Brief:
If a line in the entries contains the word "grid", list it.

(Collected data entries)
▼▼▼

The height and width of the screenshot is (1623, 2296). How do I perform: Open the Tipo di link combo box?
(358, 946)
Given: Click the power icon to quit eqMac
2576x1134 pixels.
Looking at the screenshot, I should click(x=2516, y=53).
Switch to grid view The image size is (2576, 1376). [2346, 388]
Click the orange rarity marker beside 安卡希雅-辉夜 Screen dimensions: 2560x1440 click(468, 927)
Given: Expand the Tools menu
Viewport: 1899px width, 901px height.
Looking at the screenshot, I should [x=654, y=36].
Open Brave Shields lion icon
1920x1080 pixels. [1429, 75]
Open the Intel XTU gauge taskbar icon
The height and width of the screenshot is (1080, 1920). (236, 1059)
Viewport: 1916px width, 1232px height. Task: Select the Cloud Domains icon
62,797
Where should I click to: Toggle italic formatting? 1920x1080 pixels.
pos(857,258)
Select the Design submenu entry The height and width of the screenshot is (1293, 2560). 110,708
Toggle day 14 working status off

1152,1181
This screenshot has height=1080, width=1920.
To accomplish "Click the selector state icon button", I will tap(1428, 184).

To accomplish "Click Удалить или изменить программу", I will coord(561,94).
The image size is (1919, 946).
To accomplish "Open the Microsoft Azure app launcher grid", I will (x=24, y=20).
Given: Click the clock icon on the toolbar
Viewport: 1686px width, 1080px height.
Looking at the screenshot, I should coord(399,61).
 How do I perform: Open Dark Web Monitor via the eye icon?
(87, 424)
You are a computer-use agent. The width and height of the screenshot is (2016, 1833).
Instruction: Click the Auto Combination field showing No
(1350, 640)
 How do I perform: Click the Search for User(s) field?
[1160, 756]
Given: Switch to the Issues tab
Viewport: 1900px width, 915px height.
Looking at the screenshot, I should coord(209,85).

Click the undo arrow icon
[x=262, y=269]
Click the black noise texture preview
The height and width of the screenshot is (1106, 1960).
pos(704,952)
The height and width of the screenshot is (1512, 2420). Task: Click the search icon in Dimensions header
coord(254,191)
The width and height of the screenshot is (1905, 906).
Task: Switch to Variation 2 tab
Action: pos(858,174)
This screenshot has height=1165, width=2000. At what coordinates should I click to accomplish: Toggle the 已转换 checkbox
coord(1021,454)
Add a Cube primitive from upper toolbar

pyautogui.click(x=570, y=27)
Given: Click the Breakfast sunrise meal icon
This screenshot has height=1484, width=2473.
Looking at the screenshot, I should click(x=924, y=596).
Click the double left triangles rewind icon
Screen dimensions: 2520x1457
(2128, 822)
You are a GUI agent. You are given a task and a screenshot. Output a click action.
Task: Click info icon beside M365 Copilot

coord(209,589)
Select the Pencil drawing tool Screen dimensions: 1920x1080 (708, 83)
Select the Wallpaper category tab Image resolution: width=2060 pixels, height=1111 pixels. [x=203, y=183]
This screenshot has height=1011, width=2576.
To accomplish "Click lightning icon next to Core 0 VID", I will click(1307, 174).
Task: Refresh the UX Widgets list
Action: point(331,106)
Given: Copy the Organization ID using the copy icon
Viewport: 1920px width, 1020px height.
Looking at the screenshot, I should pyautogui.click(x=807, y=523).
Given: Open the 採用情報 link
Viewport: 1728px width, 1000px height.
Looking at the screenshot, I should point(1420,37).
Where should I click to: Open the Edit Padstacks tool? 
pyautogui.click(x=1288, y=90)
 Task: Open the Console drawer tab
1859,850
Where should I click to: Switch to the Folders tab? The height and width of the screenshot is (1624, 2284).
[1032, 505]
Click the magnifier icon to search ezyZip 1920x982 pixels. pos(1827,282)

▲▲▲

Response area:
Switch to grid view The image size is (2576, 1376). [2346, 388]
To accomplish "Open the Microsoft Azure app launcher grid", I will (x=24, y=20).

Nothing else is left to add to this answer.